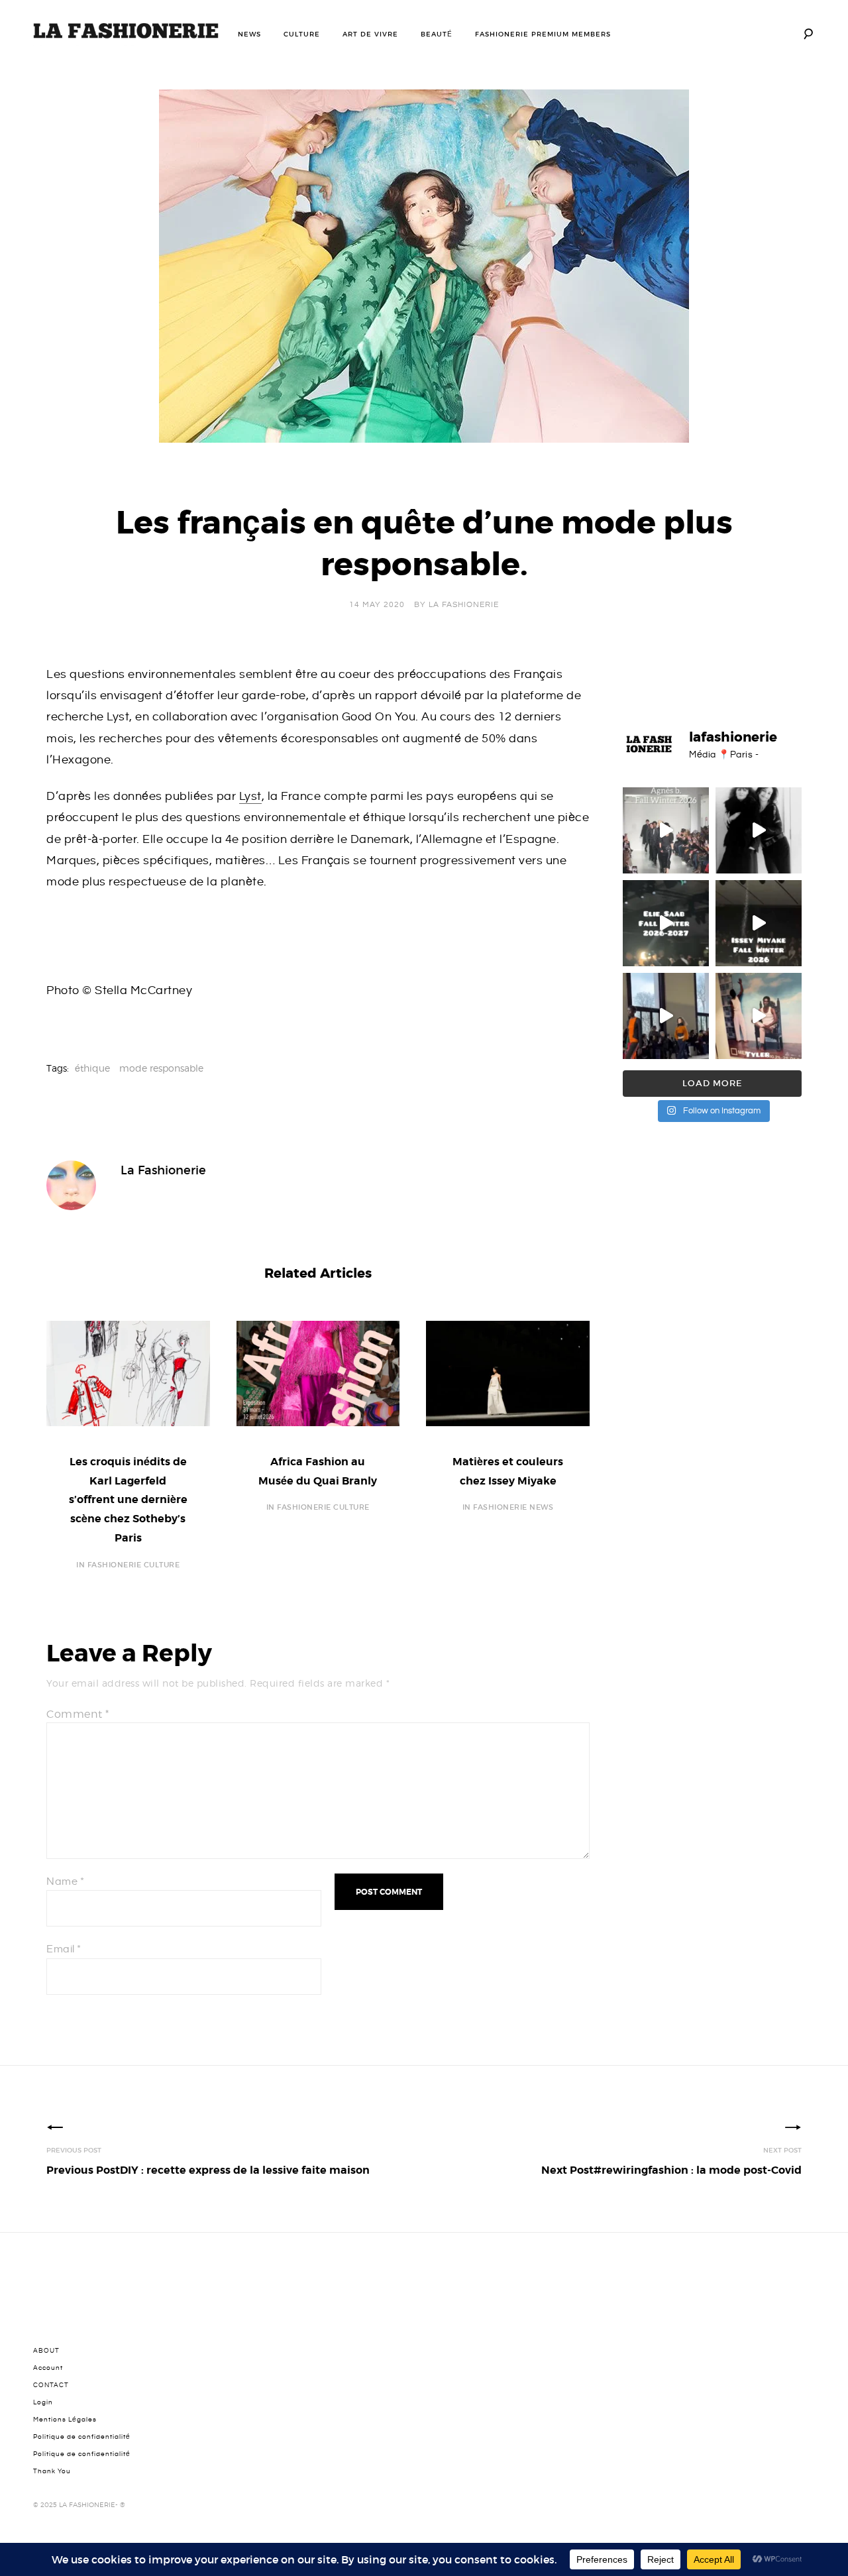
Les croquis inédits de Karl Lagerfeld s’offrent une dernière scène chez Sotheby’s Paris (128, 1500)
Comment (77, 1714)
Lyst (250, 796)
__________________________________________________
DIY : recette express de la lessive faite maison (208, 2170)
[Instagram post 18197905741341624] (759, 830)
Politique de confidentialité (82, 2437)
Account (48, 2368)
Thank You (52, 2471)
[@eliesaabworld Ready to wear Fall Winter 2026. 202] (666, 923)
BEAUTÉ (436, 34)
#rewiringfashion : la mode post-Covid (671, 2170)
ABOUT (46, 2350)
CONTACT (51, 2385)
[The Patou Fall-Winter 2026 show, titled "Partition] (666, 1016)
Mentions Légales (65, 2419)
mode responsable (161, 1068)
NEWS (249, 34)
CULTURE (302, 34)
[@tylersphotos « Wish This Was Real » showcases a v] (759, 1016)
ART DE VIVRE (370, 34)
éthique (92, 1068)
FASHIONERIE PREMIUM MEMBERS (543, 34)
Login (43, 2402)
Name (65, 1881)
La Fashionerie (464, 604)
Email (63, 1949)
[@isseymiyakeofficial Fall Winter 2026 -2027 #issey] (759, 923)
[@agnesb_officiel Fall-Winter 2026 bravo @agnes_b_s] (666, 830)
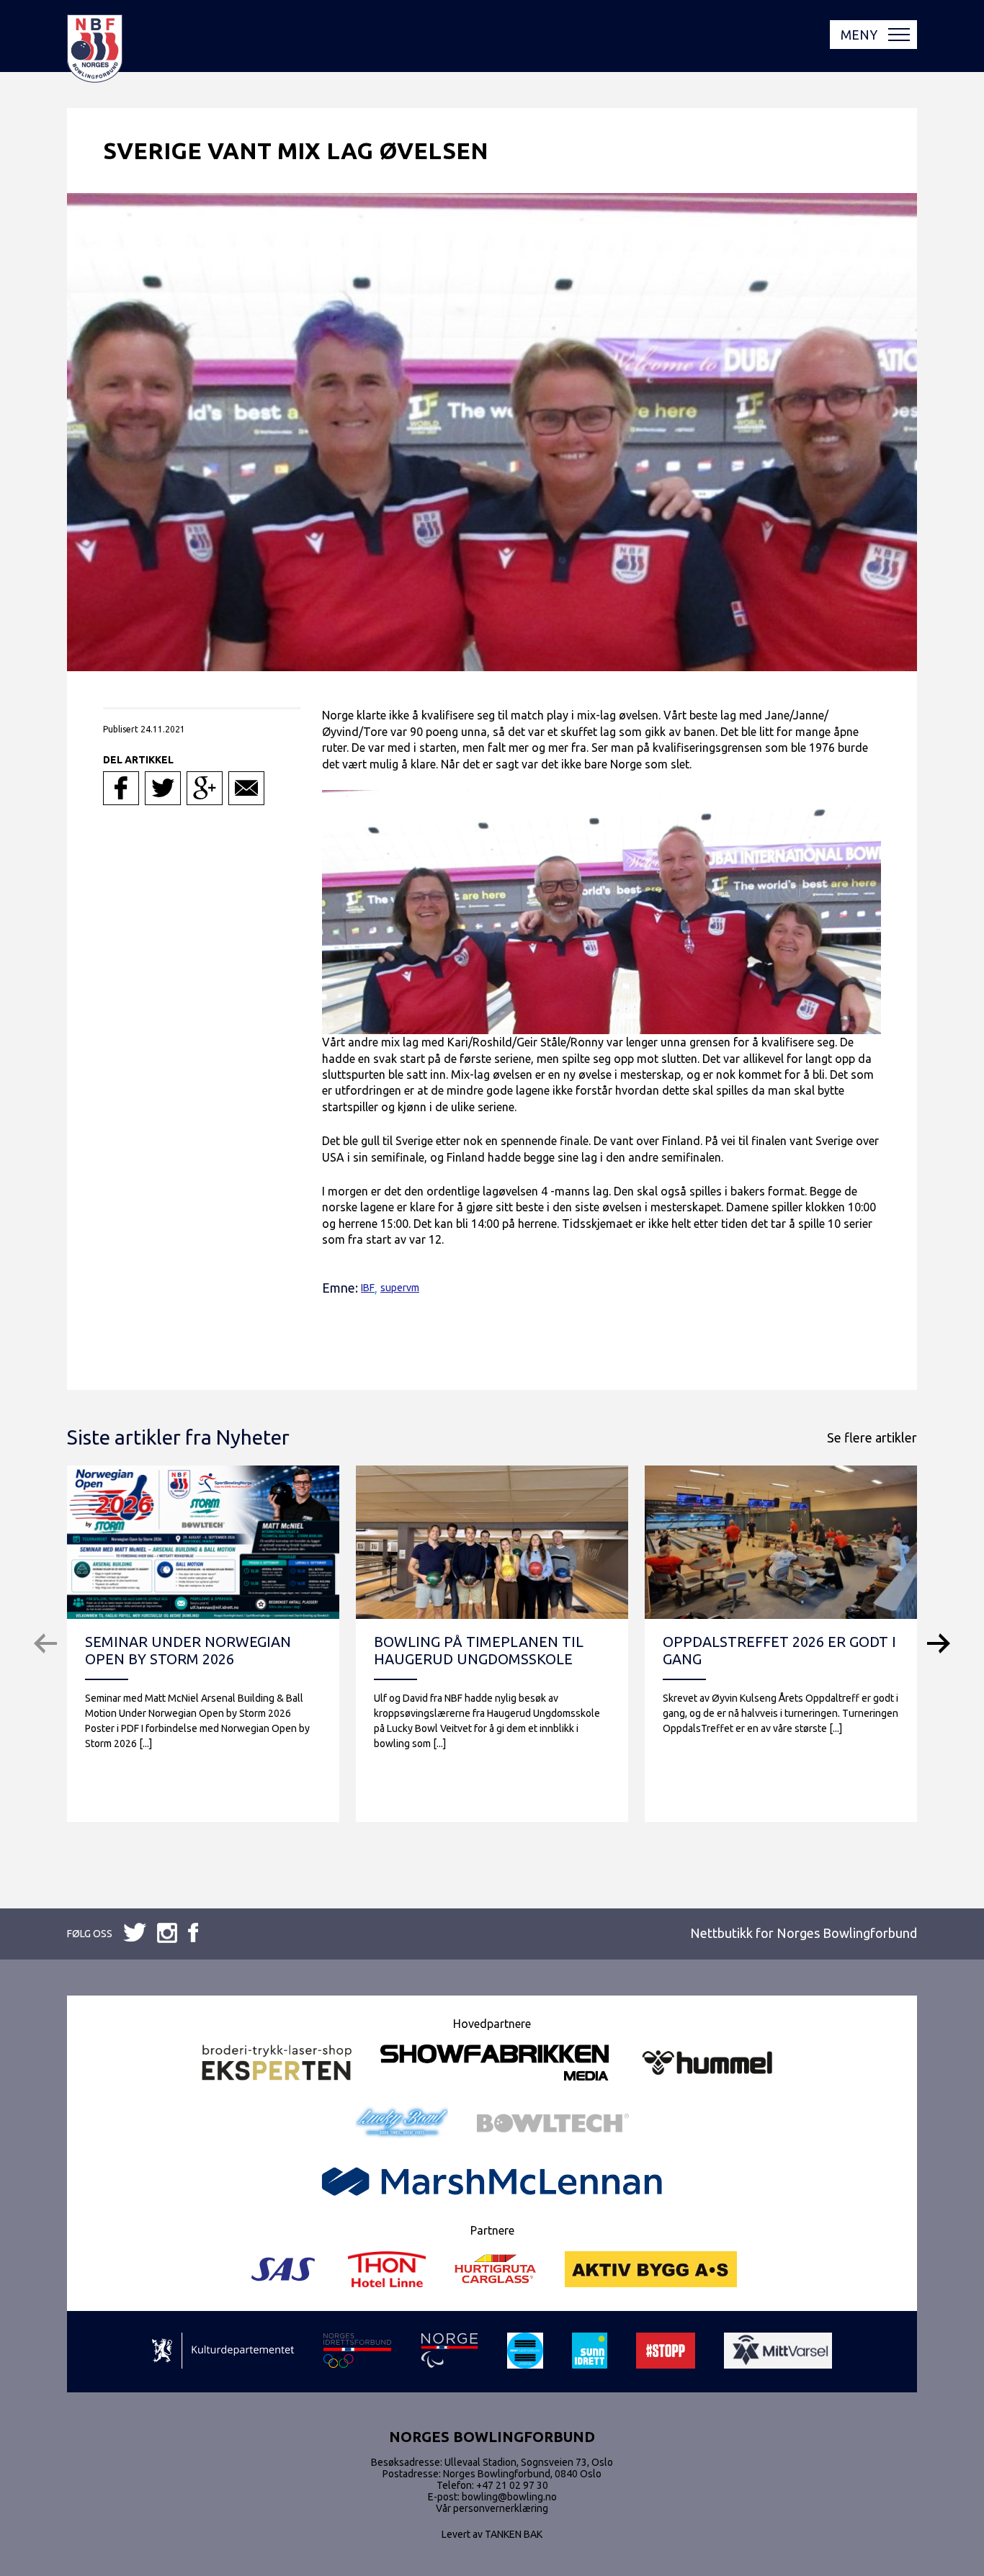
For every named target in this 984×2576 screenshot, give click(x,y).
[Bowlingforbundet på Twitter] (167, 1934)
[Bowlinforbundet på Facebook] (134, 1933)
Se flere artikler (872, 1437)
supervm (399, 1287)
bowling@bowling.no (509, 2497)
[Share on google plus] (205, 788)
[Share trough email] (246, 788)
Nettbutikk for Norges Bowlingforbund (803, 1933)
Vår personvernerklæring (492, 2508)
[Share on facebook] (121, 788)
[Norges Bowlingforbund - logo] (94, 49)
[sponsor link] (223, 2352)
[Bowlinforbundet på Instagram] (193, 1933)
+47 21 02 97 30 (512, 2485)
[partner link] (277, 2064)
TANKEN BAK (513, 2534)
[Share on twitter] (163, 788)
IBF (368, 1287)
__________________________________________________
**THE TASK**:
Produce only the lines from the line containing "Se flere artikler (872, 1437)" through the line containing "IBF (368, 1287)", inclusive of both, exactly as they stand in the entries above.

**SOLUTION TO THIS PROBLEM**:
Se flere artikler (872, 1437)
supervm (399, 1287)
bowling@bowling.no (509, 2497)
[Share on google plus] (205, 788)
[Share trough email] (246, 788)
Nettbutikk for Norges Bowlingforbund (803, 1933)
Vår personvernerklæring (492, 2508)
[Share on facebook] (121, 788)
[Norges Bowlingforbund - logo] (94, 49)
[sponsor link] (223, 2352)
[Bowlinforbundet på Instagram] (193, 1933)
+47 21 02 97 30 (512, 2485)
[partner link] (277, 2064)
TANKEN BAK (513, 2534)
[Share on twitter] (163, 788)
IBF (368, 1287)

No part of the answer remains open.